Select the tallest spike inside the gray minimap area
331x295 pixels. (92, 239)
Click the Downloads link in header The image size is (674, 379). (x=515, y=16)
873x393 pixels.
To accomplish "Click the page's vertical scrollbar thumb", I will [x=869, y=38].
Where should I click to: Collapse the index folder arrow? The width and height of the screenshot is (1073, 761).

▬▬▬

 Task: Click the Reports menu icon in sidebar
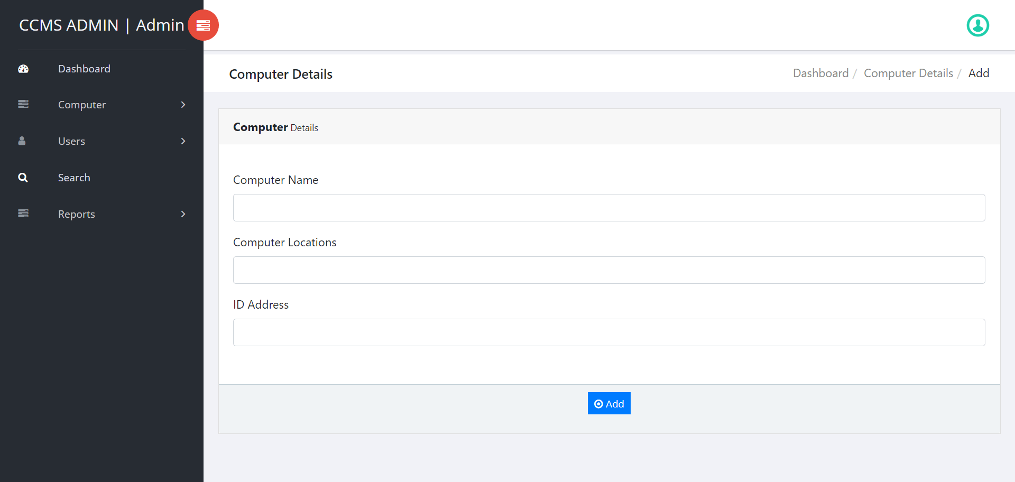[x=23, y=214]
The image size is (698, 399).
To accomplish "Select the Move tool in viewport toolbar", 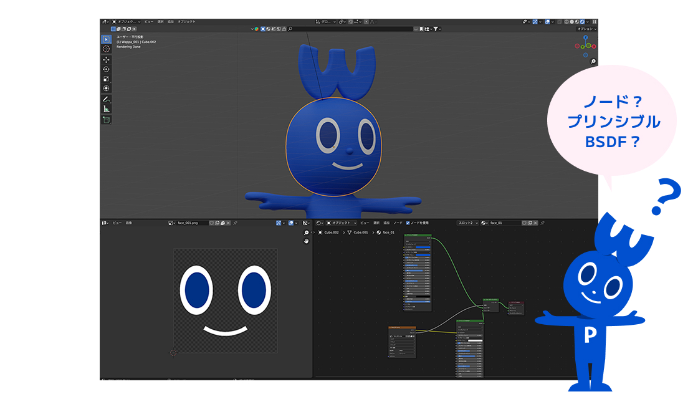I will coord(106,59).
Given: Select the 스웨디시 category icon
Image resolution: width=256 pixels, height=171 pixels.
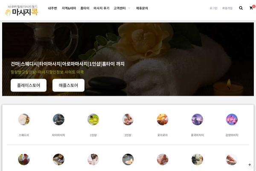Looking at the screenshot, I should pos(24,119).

▬▬▬

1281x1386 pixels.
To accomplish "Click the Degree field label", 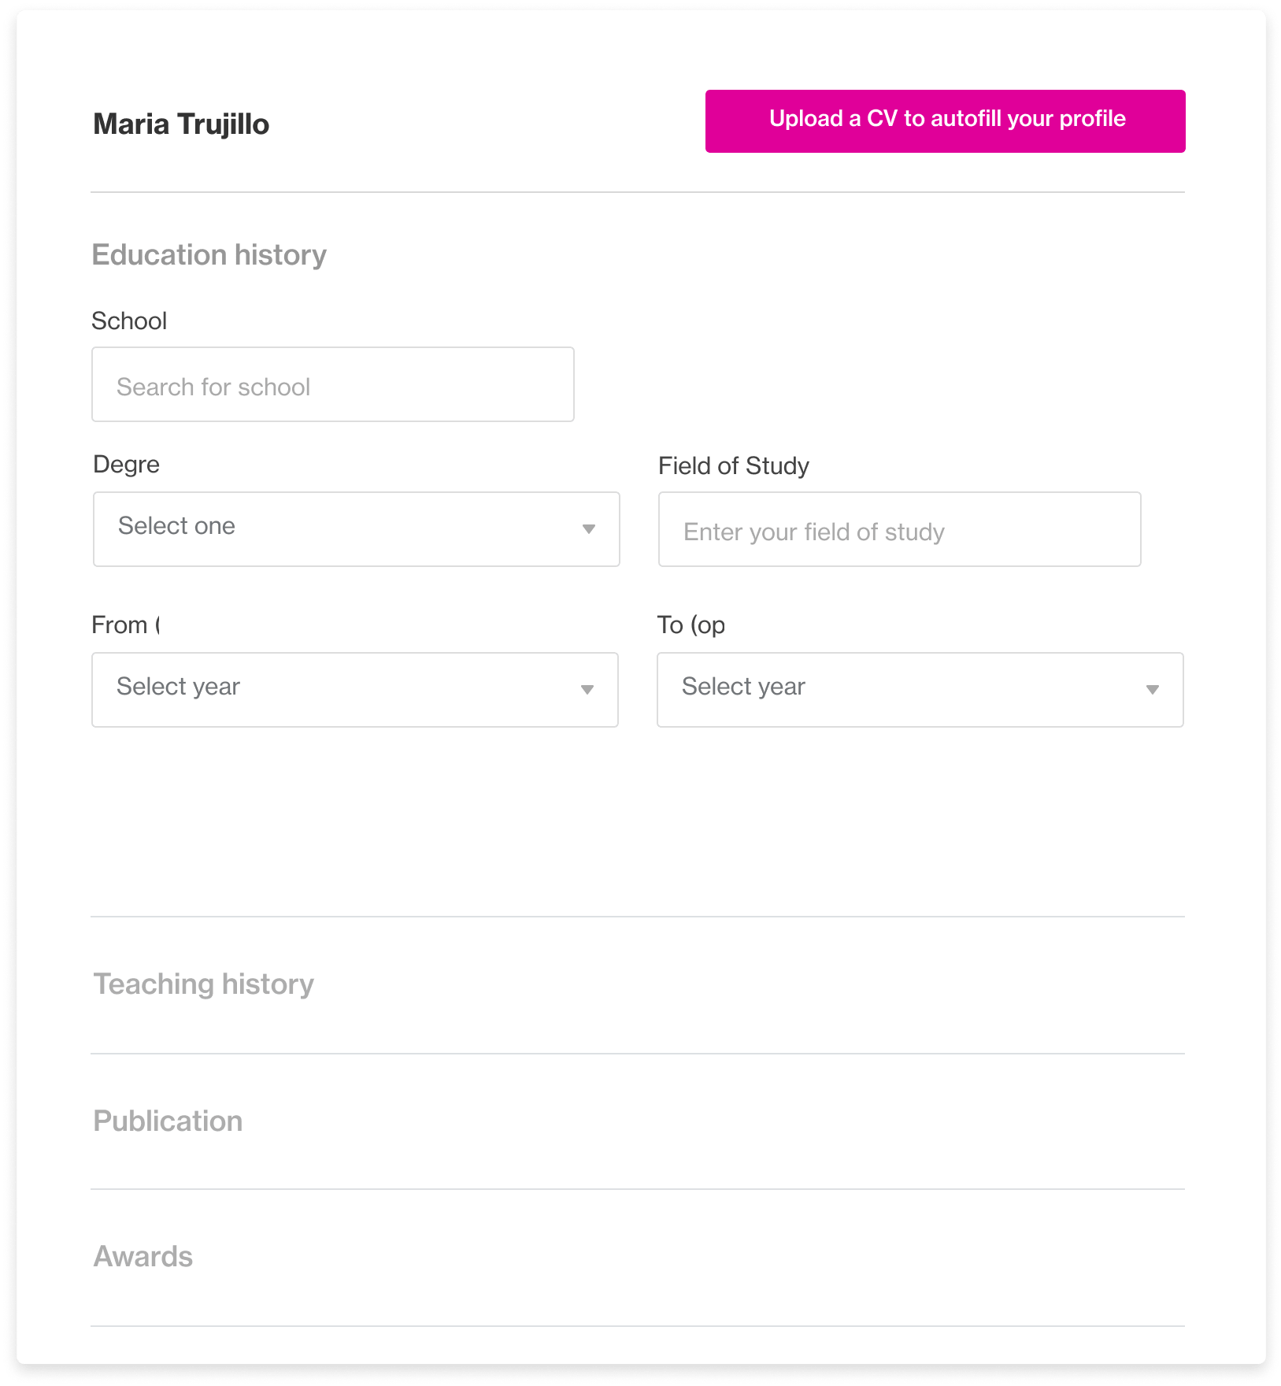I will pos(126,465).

▬▬▬

Above are the records. Print exactly, and only, the lines from the line with "Select the tallest" to the line with "Where should I", both inclusive.

**EXPECTED ANSWER:**
Select the tallest spike inside the gray minimap area
331x295 pixels. (92, 239)
Click the Downloads link in header The image size is (674, 379). (x=515, y=16)
873x393 pixels.
To accomplish "Click the page's vertical scrollbar thumb", I will [x=869, y=38].
Where should I click to: Collapse the index folder arrow? The width and height of the screenshot is (1073, 761).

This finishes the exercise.